Source: EdSource
Last year, Cal State campuses received some sobering details about the growing gaps in graduation rates between students of color and their white counterparts. Instead of decreasing, the graduation equity gaps between Black, Latino and Native or Indigenous students have been increasing.
But some campuses are targeting new dollars and deploying new strategies to specifically target students of color that will help increase graduation, persistence and retention.
CSU’s Young Males of Color Consortium, which is housed at Cal State Dominguez Hills, received $3.2 million from a group of organizations including Ballmer Group, College Futures Foundation, ECMC Foundation and Ichigo Foundation to create new programs that support men of color on Cal State campuses. Sixteen CSU campuses and their neighboring community colleges will deploy those programs with the goal of improving rates of transfer, retention and graduation for up to 800 students. The partnered universities and colleges will start working with up to 40 young men each to pilot the new strategies.
The consortium, which started in 2017, has the goal of working across campuses to share information and data, and find solutions to help CSU’s Black and brown men.
The main challenge the consortium realized it needed to tackle was “institutional complacency” because many campuses failed to have the right data on students of color, or limited their investment in improving their academic performance, said William Franklin, vice president of student affairs for the Dominguez Hills campus.
Last year, during CSU’s Graduation Initiative 2025 event, new data revealed the graduation gap between Black, Latino and Native American students and their peers increased by 1 point to a 13% difference. The 2023 six-year graduation rate for Black students, for example, is at 47% but 62% for all students.
The rates on the Dominguez Hills campus, for example, are lower for Black and Latino men. The six-year rate for Black men is 36.4% and 38.9% for Latino men on the campus. Data for Native American and Native Hawaiian or Pacific Islander students was not available.
“We need to hire full-time folks and we need to really give them training,” Franklin said. “We need to begin to connect with our institutional research office and understand our data better. It doesn’t necessarily mean we need more money, but we do need to spend the money that we have differently in order to ensure that those male of color programs get the kind of support they need.”
With the new funding, the campuses will work together to assess and evaluate instructors and staff, while also providing professional development opportunities. The campuses would also work with their community college partners to better assist them in transferring more Black and brown students to the universities.
Members of the consortium have already visited other universities outside of California that have seen success in improving graduation rates for Black and Latino students such as Georgia State University, Urban Prep Academies in Chicago and the University of Texas at Austin, Franklin said.
And while they’re unsure which strategies will work best for Cal State students, figuring it out is part of the funding.
“Our funders have also given us an opportunity to take the funding they’ve given us to provide it as seed money for campuses to put some innovative programs and strategies in place,” Franklin said. “Fail fast or succeed fast, and learn what they need to do in order to scale those things that work.”
Black Honors College
Sacramento State is also trying something new to help not only the Black students on its campuses but across the system.
This fall, the university will debut the country’s first Black Honors College.
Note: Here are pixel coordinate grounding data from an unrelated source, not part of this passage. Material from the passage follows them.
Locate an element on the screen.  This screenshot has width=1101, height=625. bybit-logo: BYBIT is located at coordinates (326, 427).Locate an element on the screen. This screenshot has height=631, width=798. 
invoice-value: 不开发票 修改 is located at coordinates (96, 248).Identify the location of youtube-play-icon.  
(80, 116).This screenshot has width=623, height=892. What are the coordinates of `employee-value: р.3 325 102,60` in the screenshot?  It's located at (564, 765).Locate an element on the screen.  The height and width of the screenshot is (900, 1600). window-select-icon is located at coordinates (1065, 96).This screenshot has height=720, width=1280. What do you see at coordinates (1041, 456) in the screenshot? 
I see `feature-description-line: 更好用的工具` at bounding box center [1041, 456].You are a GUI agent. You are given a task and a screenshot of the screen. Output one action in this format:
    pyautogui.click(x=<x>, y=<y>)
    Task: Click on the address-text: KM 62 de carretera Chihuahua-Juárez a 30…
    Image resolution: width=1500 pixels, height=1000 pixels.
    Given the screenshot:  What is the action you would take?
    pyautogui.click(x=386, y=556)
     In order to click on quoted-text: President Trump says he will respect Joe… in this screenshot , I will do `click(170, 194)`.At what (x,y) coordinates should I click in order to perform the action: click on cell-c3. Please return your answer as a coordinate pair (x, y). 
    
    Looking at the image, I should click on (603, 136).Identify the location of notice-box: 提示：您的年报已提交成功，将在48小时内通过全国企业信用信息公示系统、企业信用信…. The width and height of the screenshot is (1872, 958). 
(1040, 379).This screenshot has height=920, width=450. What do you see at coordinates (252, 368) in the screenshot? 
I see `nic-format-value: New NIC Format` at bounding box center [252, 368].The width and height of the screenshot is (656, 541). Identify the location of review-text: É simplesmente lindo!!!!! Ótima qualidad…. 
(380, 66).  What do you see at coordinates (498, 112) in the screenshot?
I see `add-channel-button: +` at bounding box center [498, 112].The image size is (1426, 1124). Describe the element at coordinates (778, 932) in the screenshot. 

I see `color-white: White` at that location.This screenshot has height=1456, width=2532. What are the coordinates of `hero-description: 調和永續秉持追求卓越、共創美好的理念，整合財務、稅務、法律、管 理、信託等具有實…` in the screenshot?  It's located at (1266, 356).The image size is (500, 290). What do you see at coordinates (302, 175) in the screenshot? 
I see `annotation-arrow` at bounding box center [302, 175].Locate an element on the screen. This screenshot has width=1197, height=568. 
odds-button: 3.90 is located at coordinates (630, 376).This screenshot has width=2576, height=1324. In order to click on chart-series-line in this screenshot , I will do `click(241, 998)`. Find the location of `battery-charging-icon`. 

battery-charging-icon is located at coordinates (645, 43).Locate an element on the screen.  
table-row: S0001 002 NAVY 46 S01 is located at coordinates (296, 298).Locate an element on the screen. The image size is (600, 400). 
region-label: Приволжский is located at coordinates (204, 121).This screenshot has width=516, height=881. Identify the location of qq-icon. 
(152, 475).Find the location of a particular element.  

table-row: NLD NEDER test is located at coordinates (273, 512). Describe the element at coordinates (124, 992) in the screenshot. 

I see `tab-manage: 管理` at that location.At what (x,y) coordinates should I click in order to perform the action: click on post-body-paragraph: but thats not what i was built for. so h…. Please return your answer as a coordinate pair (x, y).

Sac State has one of the CSU’s largest populations of Black students, and low graduation rates. The six-year rate for all Black students is about 45%.
“We’re the No. 1 institution serving Black students and we’re in the bottom third when it comes to graduation rates,” Sac State President Luke Wood said. “Our 75-year history has shown that what we’re doing is not working. I don’t just speak about that from the perspective of being president here, but I was a student here at Sac State. I got my bachelor’s degree here. I got my master’s degree here, and many of the people who are my contemporaries never graduated because the institution is not designed to support Black students.”
Sac State officials also looked outside of California for solutions, particularly at historically Black colleges and universities where graduation rates are much higher.
“We’re creating an institution within the institution so students have a standalone experience with their own curriculum, their own faculty, their staff, their space,” Wood said.
The college would be open to students of all majors, but the first two years of curriculum would have an African-American focus. For example, political science or statistics classes would have a unique focus on Black politics, issues and community.
Wood said the idea is built on research that shows creating a “family-like environment” and offering a curriculum relevant to students’ lives and experiences improves their academic success.
The new college will have 6,000-square feet of dedicated space with its own faculty, dean, counselors, academic advisers, support staff and outreach. But the ultimate goal is to see more Black Honors Colleges appear statewide and nationally, despite the conservative attacks on diversity, equity and inclusion happening in other states.
But Wood anticipates more Black Honors Colleges appearing on community college campuses, some of which have already contacted Sac State for guidance or information, with the potential to establish a transfer relationship with the university.
“We’re going to grow this Honors College pretty extensively,” he said. “Our goal right now is 500 or 600, but when we can get more resources, our goal is to get to a thousand students.”
NOTE: EdSource receives funding from several foundations, including the College Futures Foundation and ECMC Foundation. EdSource maintains sole editorial control over the content of its coverage.